My biggest project in regard to the Chinese language is the Chinese language database (中文数据库). The database consists of two large parts: one is dedicated to the characters in general and can be of interest to anyone, and the second one is dedicated to my own progress in learning the language and can help those who want to start learning it.
The first part contains extensive lists of Chinese characters and statistics for them. There are a total of four lists:
- The list of the Chinese characters by their frequency in the language, based on Jun Da’s Modern Chinese Character Frequency List. This list contains a total of 9,933 characters.
- The list of the Chinese characters from the General Standard. This list contains a total of 8,105 characters: 3500 frequent, 3000 common, and 1605 rare, — and is the official standard.
- The full list of the Chinese characters that is obtained by merging the first two lists. This list contains 11,062 characters and can be treated as the exhaustive list of characters, for which one can find the data in an automated way.

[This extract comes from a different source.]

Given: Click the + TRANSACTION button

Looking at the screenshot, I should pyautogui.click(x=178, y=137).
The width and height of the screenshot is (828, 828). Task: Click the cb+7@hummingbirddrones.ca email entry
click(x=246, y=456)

- The list of the Chinese characters from the Hanyu Shuiping Kaoshi, the main international exam for Chinese language. This list contains 2,663 characters and is split into levels of the exam.

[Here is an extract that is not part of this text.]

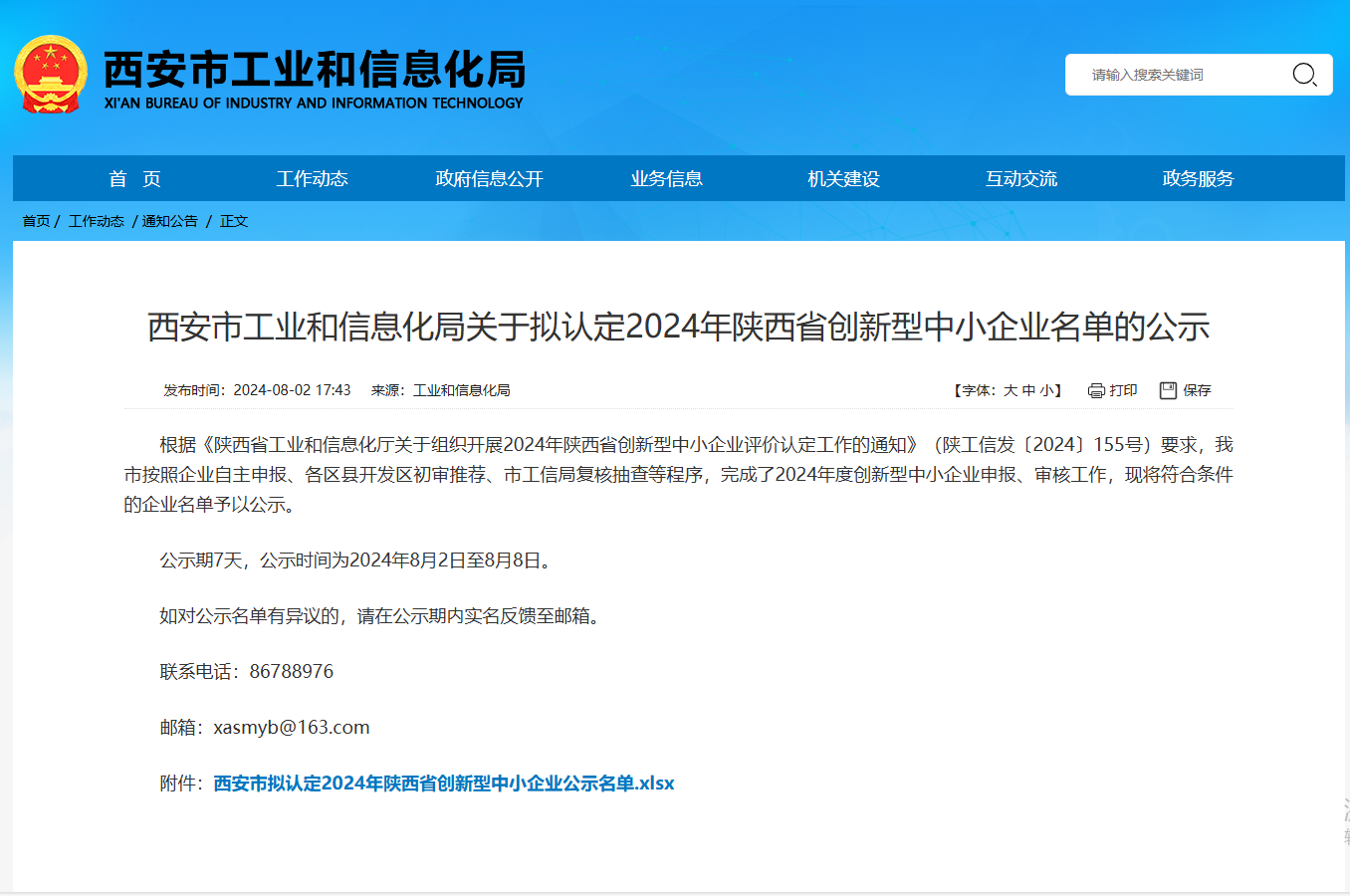
Task: Click the search magnifier icon
Action: click(1304, 75)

For all the characters in the lists, the database provides various data: pronunciation, meaning, dictionary keys, and stroke count. An additional list in the database is dedicated to compiling some statistics about all the 11,062 characters, like this:
The second part of the database describes my own learning progress and can be of use to anyone who decides to learn the language. The main sheet lists all the characters that I learned, their distribution among the frequency and the HSK levels, as well as the learned words and phrases. Additionally, the database tracks the progress in the set out goals: for example, learning all the HSK characters, learning 3,000 most frequent characters, etc.
I hope that the database can help you or make you interested in the Chinese language!